[Stored items]
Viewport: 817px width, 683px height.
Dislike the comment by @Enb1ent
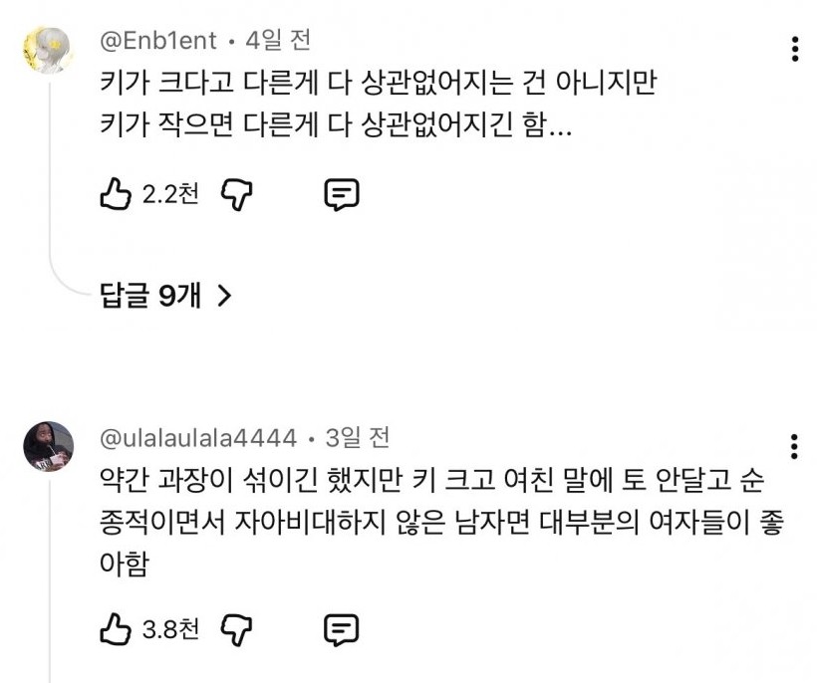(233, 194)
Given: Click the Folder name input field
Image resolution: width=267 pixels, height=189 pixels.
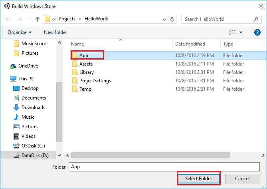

TASK REQUIREMENTS: Nothing but the lines from the one containing "Given: Click the Folder name input field" to the last line of the records should be returned, exactly as they appear and without pictures.

OUTPUT FOR THIS TASK:
Given: Click the Folder name input field
Image resolution: width=267 pixels, height=189 pixels.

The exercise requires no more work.